======== Source data ========

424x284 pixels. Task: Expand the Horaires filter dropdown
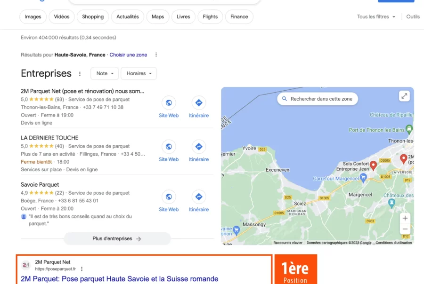click(x=139, y=73)
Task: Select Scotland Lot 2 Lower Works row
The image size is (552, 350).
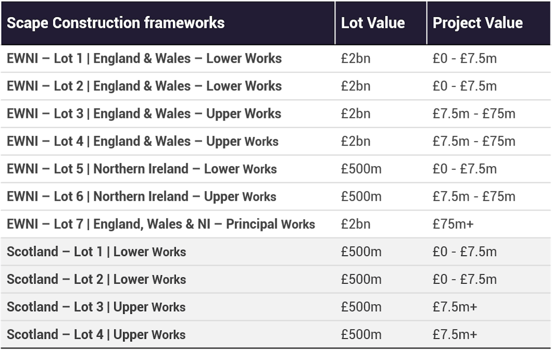Action: click(x=276, y=279)
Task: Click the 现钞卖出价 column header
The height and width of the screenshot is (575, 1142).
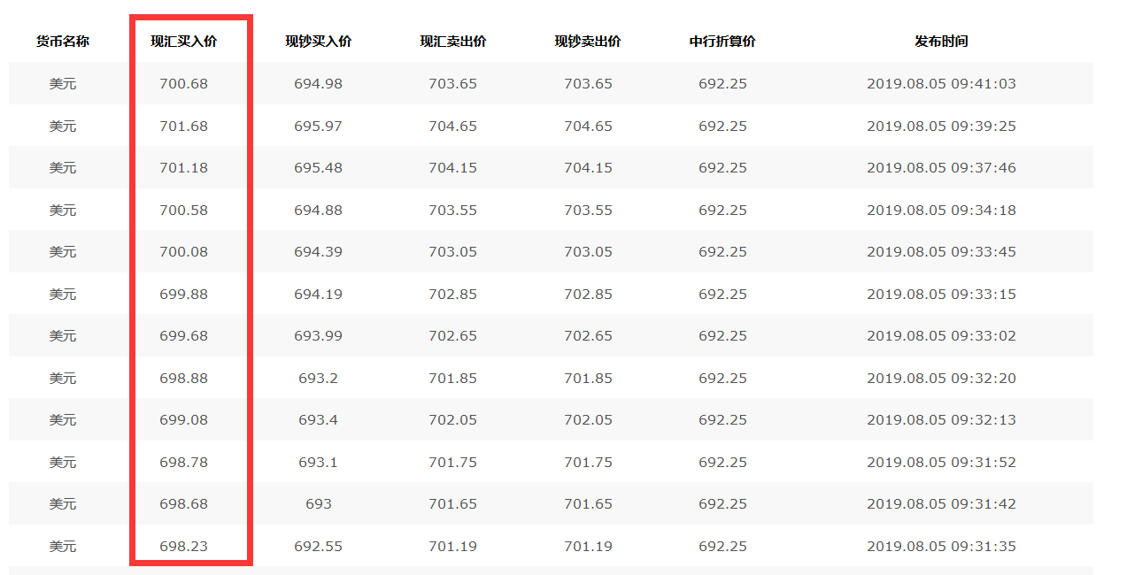Action: [588, 42]
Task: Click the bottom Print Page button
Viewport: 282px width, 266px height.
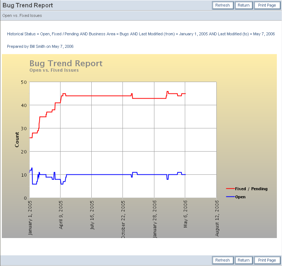Action: [267, 260]
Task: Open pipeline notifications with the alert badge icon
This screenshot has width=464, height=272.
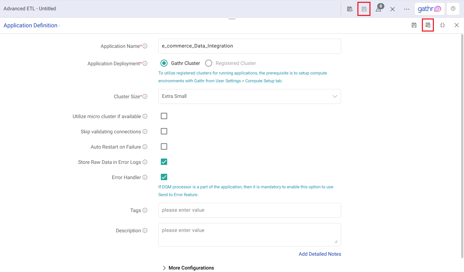Action: coord(378,9)
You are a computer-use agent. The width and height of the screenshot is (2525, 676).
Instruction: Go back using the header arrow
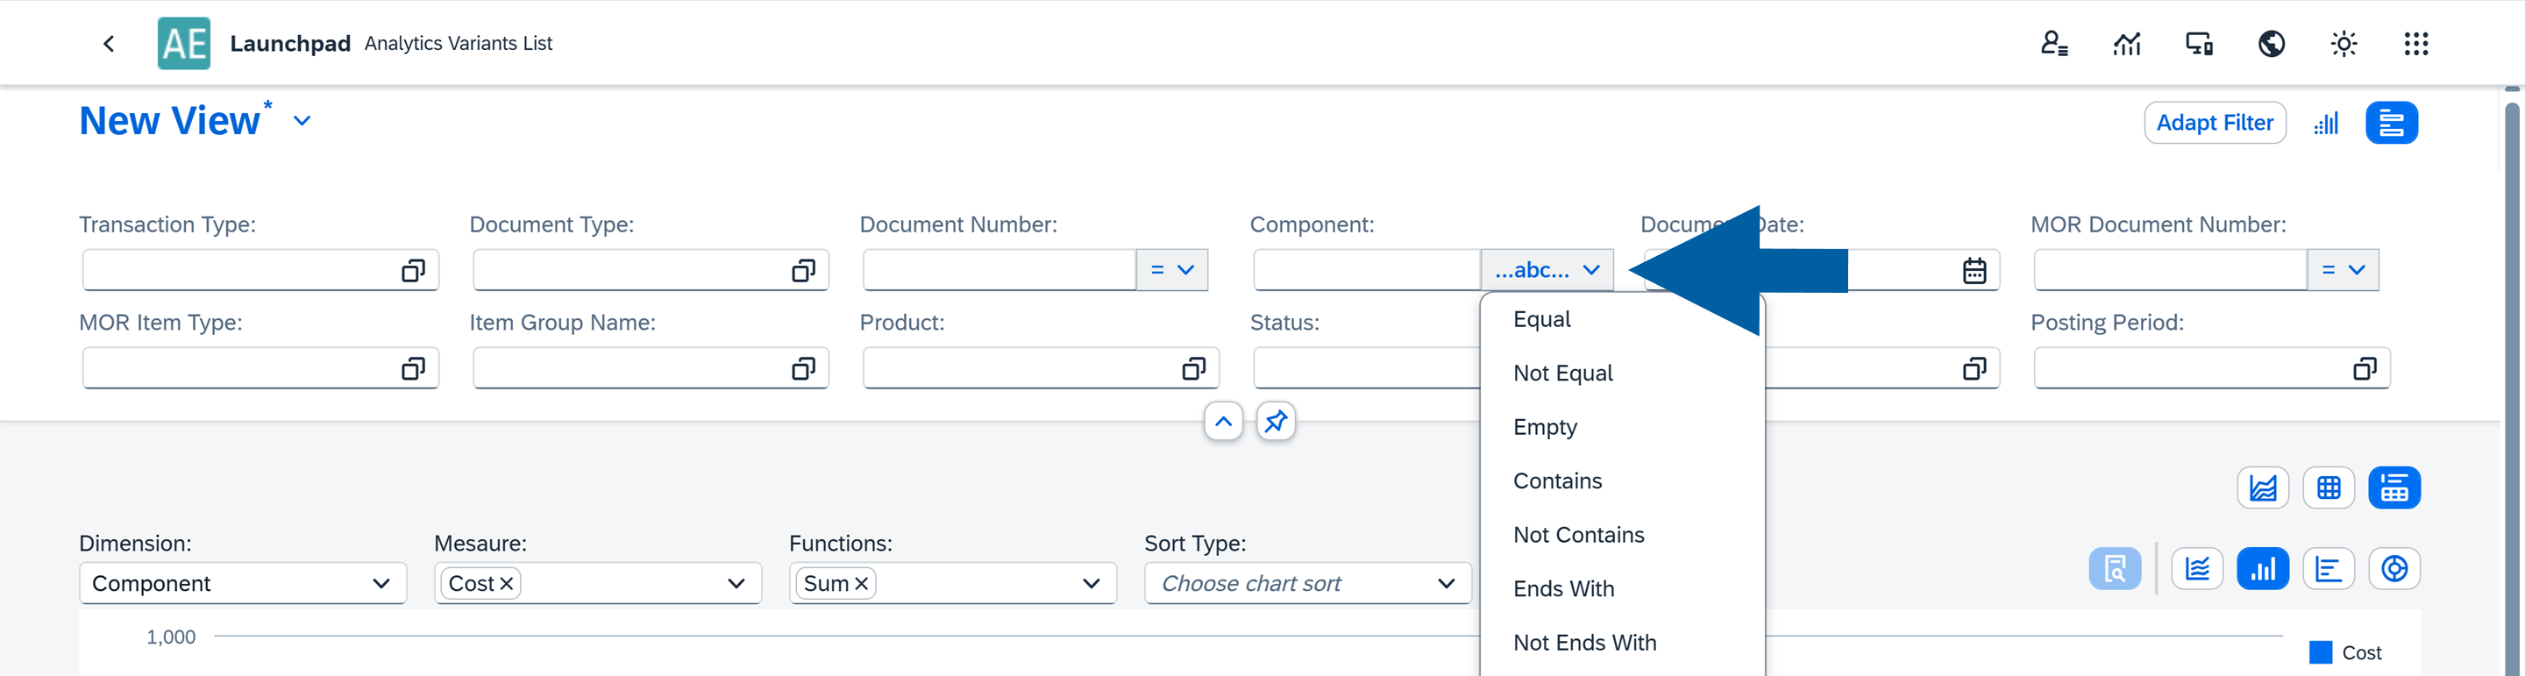click(109, 44)
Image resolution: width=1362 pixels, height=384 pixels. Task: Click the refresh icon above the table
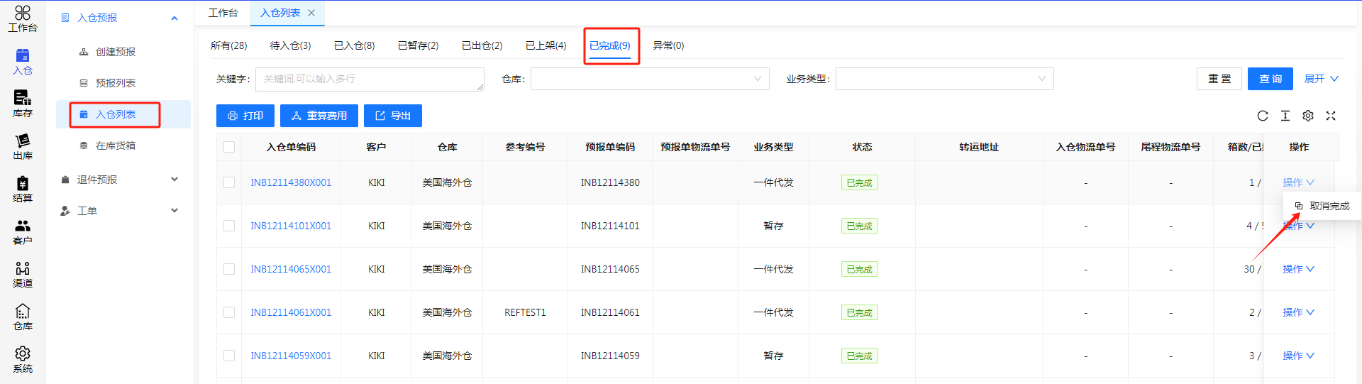[1263, 116]
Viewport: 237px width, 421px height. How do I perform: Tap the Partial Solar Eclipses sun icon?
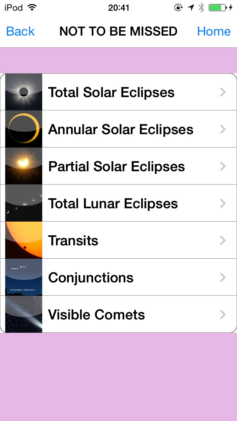pyautogui.click(x=24, y=166)
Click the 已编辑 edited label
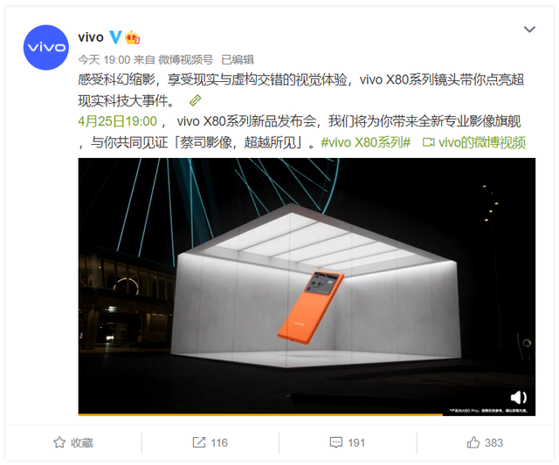 pyautogui.click(x=238, y=59)
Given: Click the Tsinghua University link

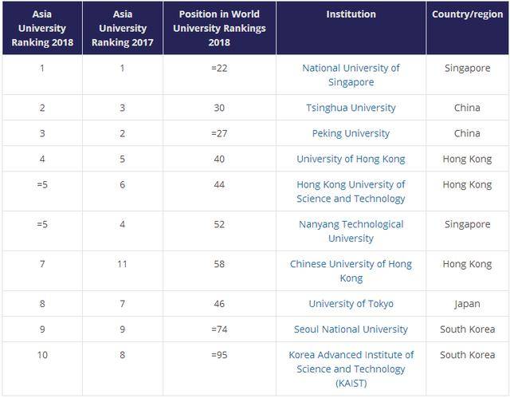Looking at the screenshot, I should [x=351, y=108].
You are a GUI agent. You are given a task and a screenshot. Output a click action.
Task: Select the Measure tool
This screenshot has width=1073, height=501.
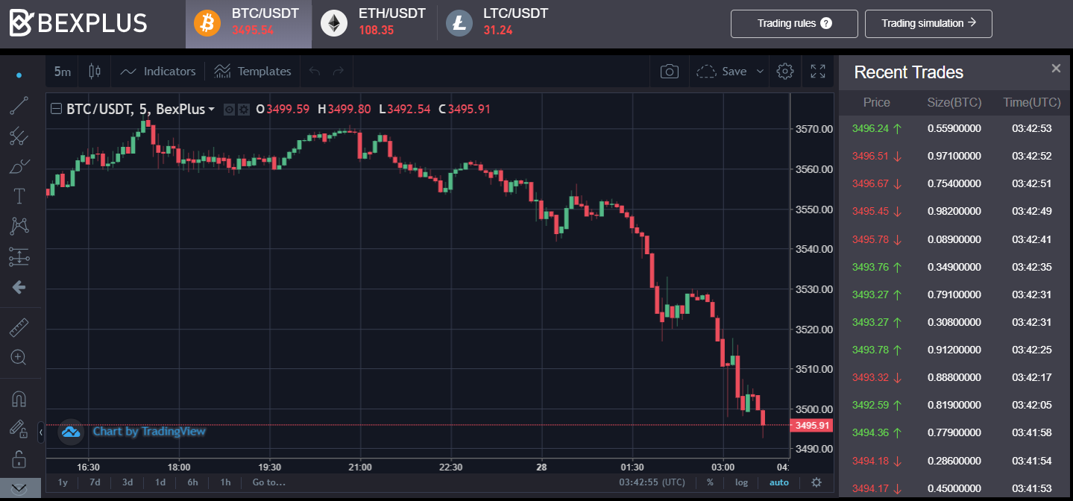click(19, 327)
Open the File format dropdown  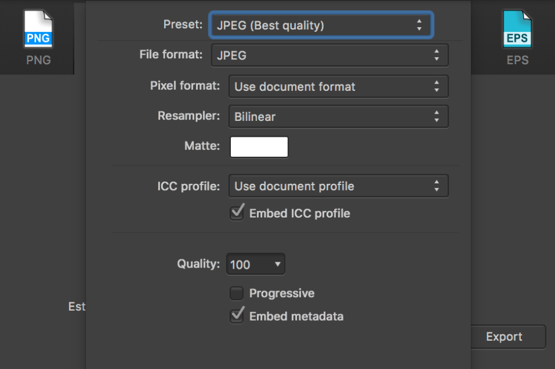point(329,56)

========

Where a line of the records contains the word "Select", copy that line.

Task: Select Scotland Lot 2 Lower Works row
Task: Select the Measure tool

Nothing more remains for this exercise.